■ Activities:
a - According to the Titan International financial excerpt, by what percentage did unfavorable currency translation decrease sales for the quarter ended September 30, 2015?
b - Continue the Titan International financial excerpt from where it stops.

■ Passage shown:

Restatement: On November 2, 2015, the Audit Committee of the Board of Directors of Titan International Inc. concluded that the previously issued consolidated financial statements for the years ending December 31, 2013 and 2014 and quarters ending March 31, 2014 and 2015, June 30, 2014 and 2015 and September 30, 2014, should no longer be relied upon due to errors in the accounting for the shareholders' agreement and related redeemable non-controlling interest in the company's investment in Voltyre-Prom. The company's Russian partnership agreement contains a settlement put option which may require Titan to purchase the shares of the minority shareholders at a value set by the agreement. The company did not correctly classify the redeemable non-controlling interest on the balance sheet as mezzanine equity, which is presented below liabilities and above equity. The earnings per share calculation is affected due to the redeemable non-controlling interest balance exceeding the carrying value of the investment.

The company filed an amended Form 10-K for the fiscal year ended December 31, 2014 and amended Form 10-Q's for quarters ending March 31, 2015 and June 30, 2015 to restate the accounting for this agreement on November 6, 2015. The corrections to earnings per share will not affect revenues, operating expenses, net income or cash flows.

Sales: Net sales for the quarter ended September 30, 2015, were $308.8 million compared to $449.6 million in 2014, a decrease of 31%. Overall sales experienced reductions in volume of 14% and price/mix of 5% as the agricultural market remains in a cyclical downturn. Reduced farm incomes resulted in lower demand for new equipment, primarily high horsepower agricultural equipment. In addition, competitive pressures and lower raw material prices, particularly in tire manufacturing, negatively impacted sales. Unfavorable currency translation decreased sales by 12%.

Net sales for the nine months ended September 30, 2015, were $1,087.0 million compared to $1,512.3 million in 2014, a decrease of 28%. Overall sales experienced reductions in volume of 13% and price/mix of 5% as the agricultural market remains in a cyclical downturn. Reduced farm incomes resulted in lower demand for new equipment, primarily high horsepower agricultural equipment. The demand for the company's products was further reduced as the result of inventory reduction efforts at OEMs and their dealers. The mining industry remains in a cyclical downturn as well. These decreases were partially offset by stable demand for products used in the construction industry. In addition, competitive pressures and lower raw material prices, particularly in tire manufacturing, negatively impacted sales. Unfavorable currency translation decreased sales by 10%.

■ Record extracts:
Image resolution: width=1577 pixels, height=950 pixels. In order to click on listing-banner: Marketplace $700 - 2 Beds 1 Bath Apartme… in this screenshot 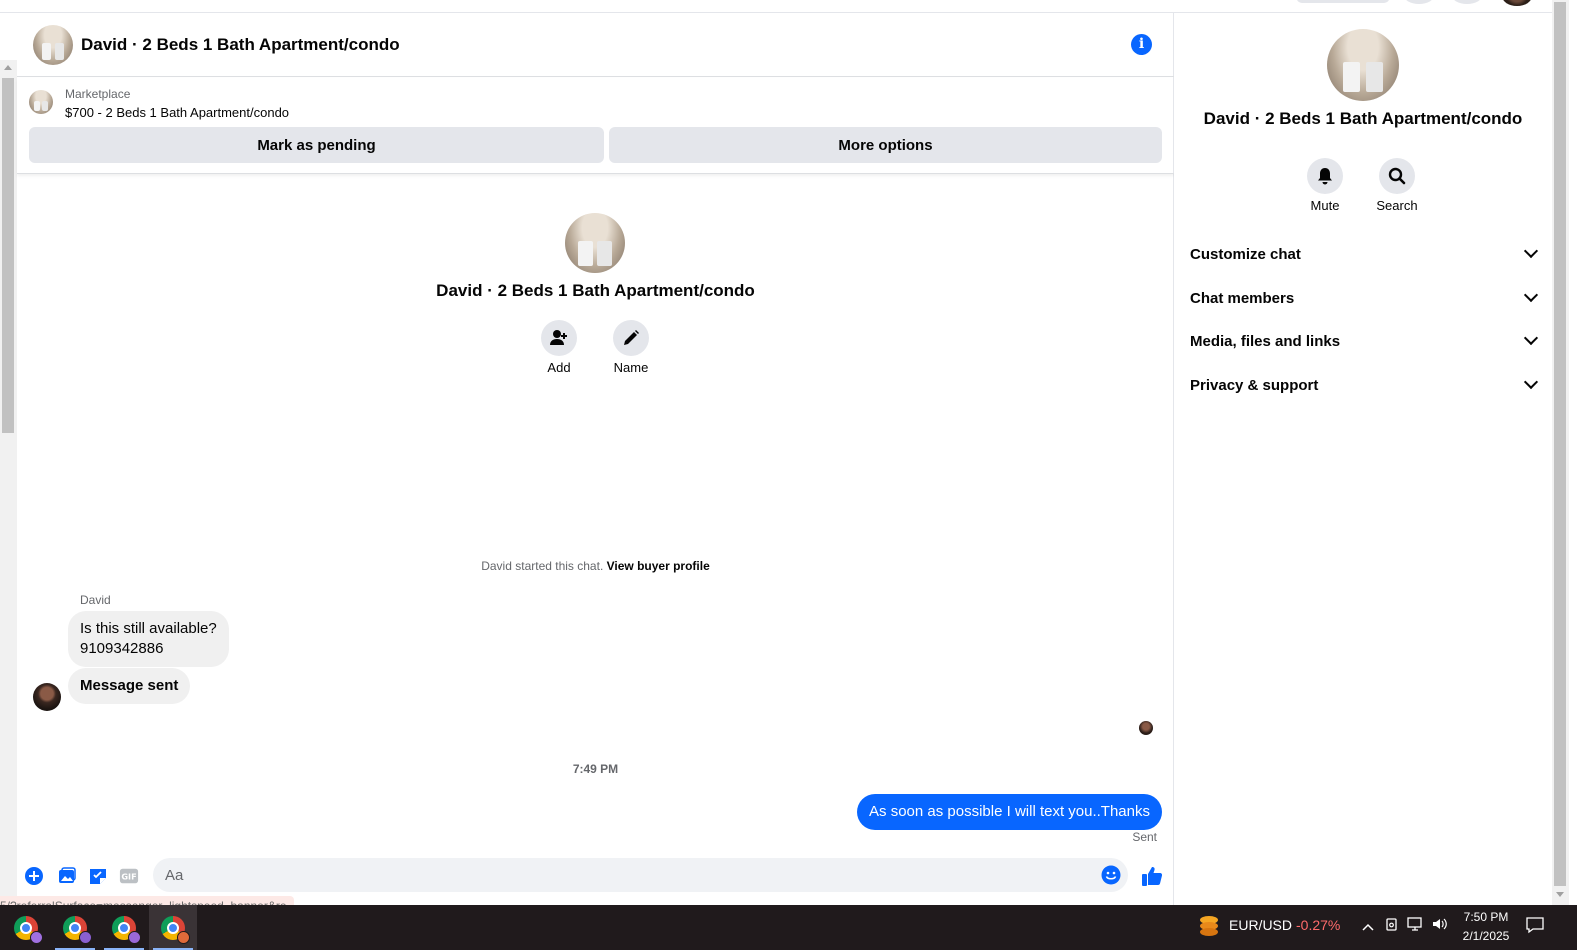, I will do `click(596, 126)`.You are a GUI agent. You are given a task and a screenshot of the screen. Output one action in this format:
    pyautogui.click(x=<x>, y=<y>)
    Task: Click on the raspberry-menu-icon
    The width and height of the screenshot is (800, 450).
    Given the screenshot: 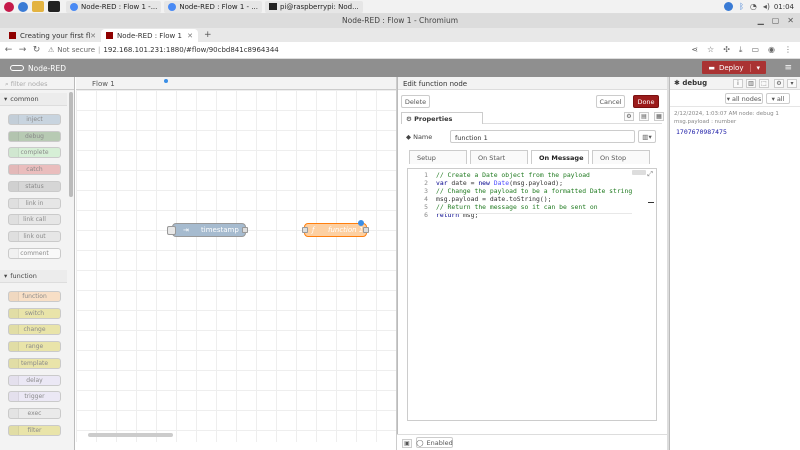 What is the action you would take?
    pyautogui.click(x=9, y=6)
    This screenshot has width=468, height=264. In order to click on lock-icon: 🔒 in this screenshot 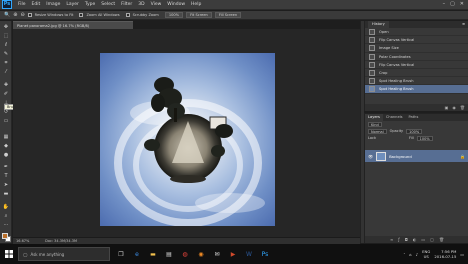, I will do `click(462, 156)`.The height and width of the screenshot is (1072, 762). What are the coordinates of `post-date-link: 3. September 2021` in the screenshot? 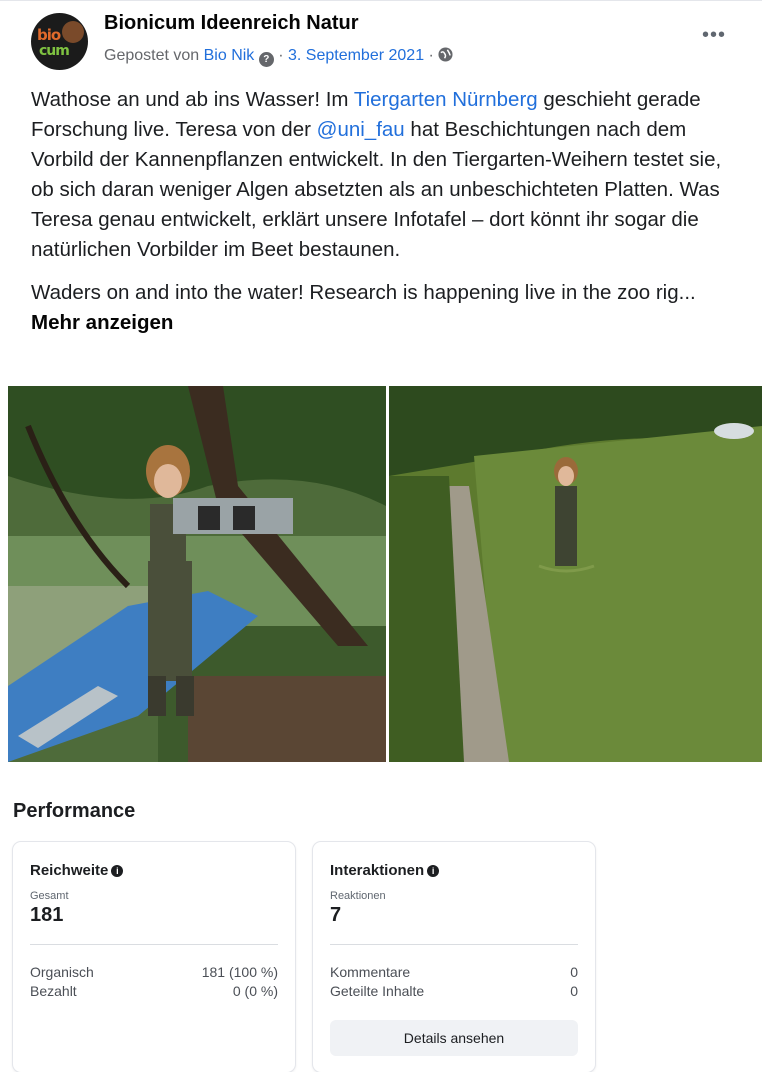 It's located at (356, 56).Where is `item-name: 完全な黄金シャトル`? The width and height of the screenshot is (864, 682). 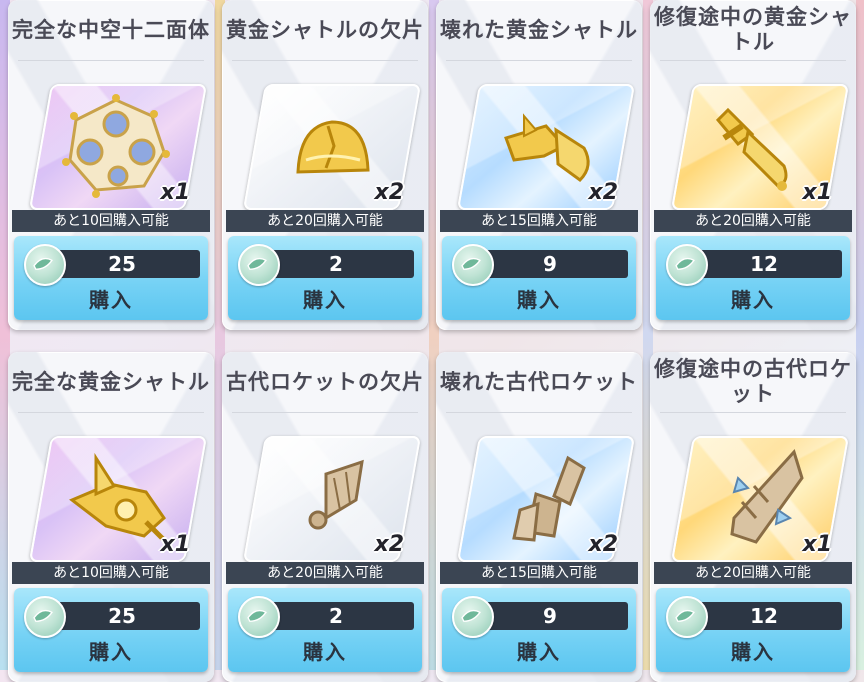 item-name: 完全な黄金シャトル is located at coordinates (111, 382).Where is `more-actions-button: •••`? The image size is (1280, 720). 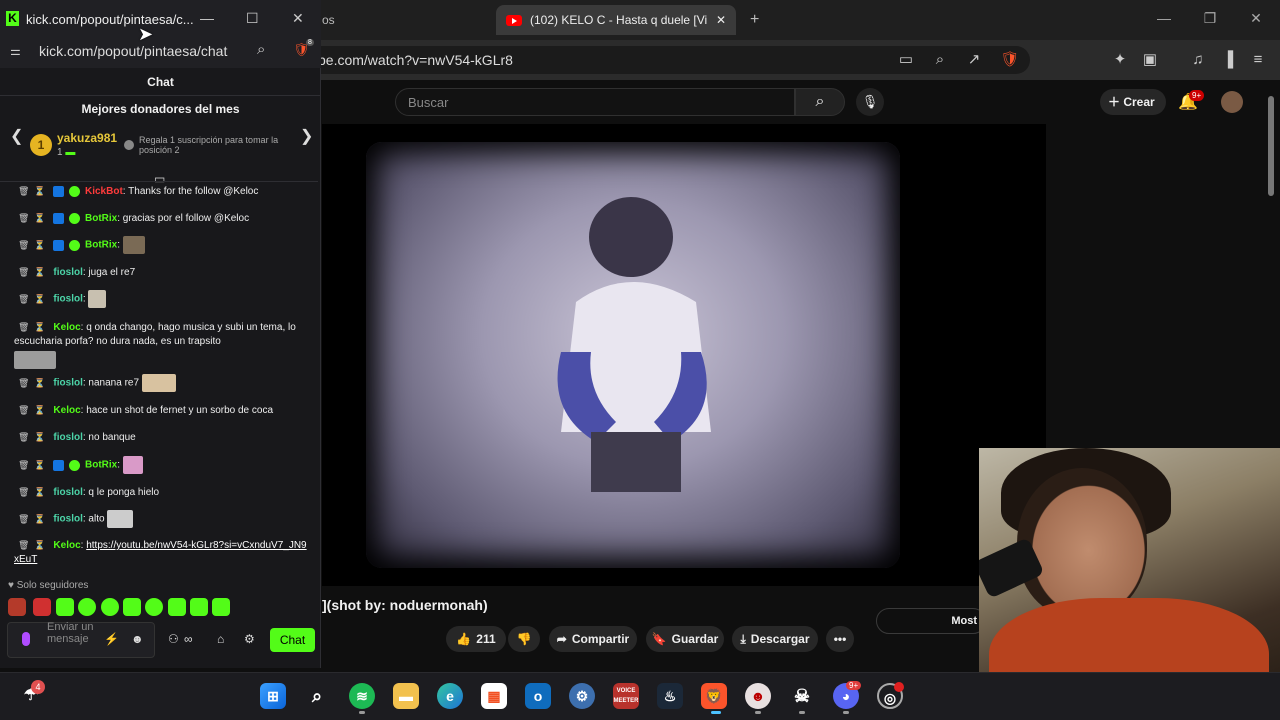 more-actions-button: ••• is located at coordinates (840, 639).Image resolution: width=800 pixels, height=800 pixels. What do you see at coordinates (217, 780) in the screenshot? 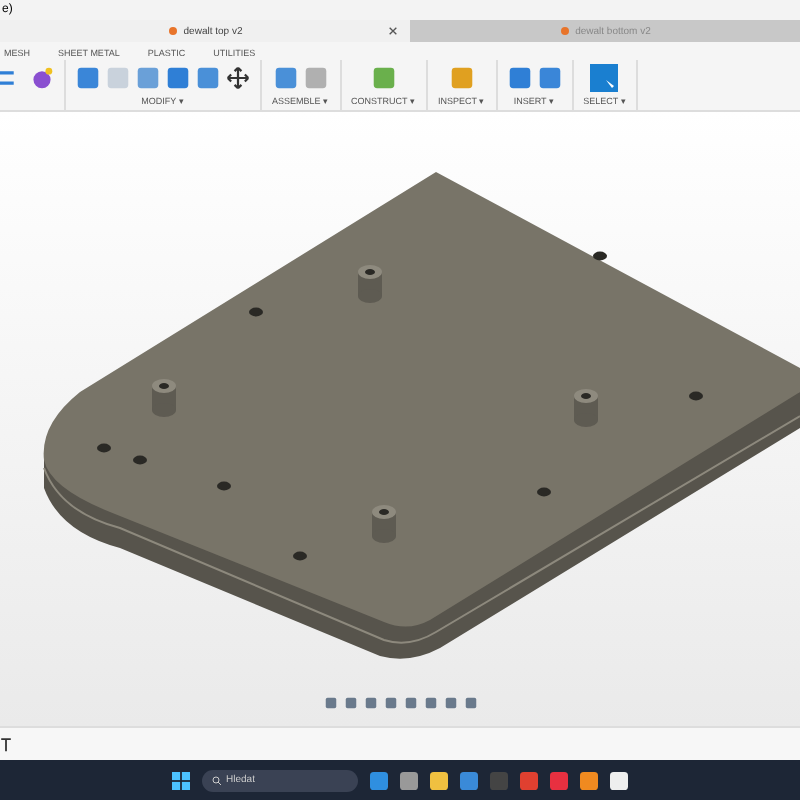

■ Numbered answers:
a - 12%

b -
Gross profit: Gross profit for the third quarter of 2015 was $26.2 million, or 8.5 percent of net sales, compared to $43.6 million, or 9.7 percent of net sales for the third quarter of 2014. In response to significantly lower demand from customers, the Company extended production shut-downs reducing manufacturing output which negatively impacted production capacity leverage and gross profit. Despite the large overall sales erosion resulting from the agricultural and mining cyclical downturns, the Business Improvement Framework instituted in 2014 has helped to soften the margin impact. Initiatives born from the framework helped to drive headcount reductions, expenditure rationalization, increased productivity, lower raw material costs, lower warranty costs, and pricing optimization.

Gross profit for the first nine months of 2015 was $120.0 million or 11.0% of net sales, compared to $116.4 million, or 7.7% of net sales in 2014. When adjusted to remove the asset impairment and inventory writedown which occurred in the second quarter of 2014, the gross profit for the nine months ended September 30, 2014, was $151.2 million, or 10.0% of net sales.

Selling, general and administrative expenses: Selling, general and administrative (SG&A) expenses for the third quarter of 2015 were $35.5 million, or 11.5% of net sales, compared to $39.2 million, or 8.7% of net sales, for 2014. SG&A expenses for the nine months ended September 30, 2015 were $109.0 million, or 10.0% of net sales, compared to $125.9 million, or 8.3% of net sales, for 2014. SG&A expenses decreased as the result of currency translation and SG&A cost reduction initiatives.

Loss from operations: Loss from operations for the third quarter of 2015 was $(14.5) million, or (4.7) percent of net sales, compared to a loss of $(2.5) million, or (0.6) percent of net sales, in 2014.

Loss from operations for the nine months ended September 30, 2015, was $(6.1) million, or (0.6) percent of net sales, compared to loss from operations of $(31.7) million, or (2.1) percent of net sales, in 2014. When adjusted to remove the asset impairment and inventory writedown which occurred in the second quarter of 2014, the income from operations for the nine months ended September 30, 2014, was $3.1 million, or 0.2 percent of net sales.

Interest expense: Interest expense was $8.3 million and $9.0 million for the quarters ended September 30, 2015, and 2014, respectively. Interest expense was $25.7 million and $27.1 million for the nine months ended September 30, 2015, and 2014, respectively.

Earnings per share: For the quarters ended September 30, 2015 and 2014 (as restated), basic and diluted earnings per share were $(0.79) and (0.47), respectively. For the nine months ended September 30, 2015 and 2014 (as restated), basic and diluted earnings per share were (0.67) and (0.85), respectively.

On an adjusted basis, basic and diluted earnings per share for the quarter ended September 30, 2015 and 2014 were $(0.59) and $(0.13), respectively. For the nine months ended September 30, 2015 and 2014, basic and diluted earnings per share were $(0.50) and $(0.06), respectively.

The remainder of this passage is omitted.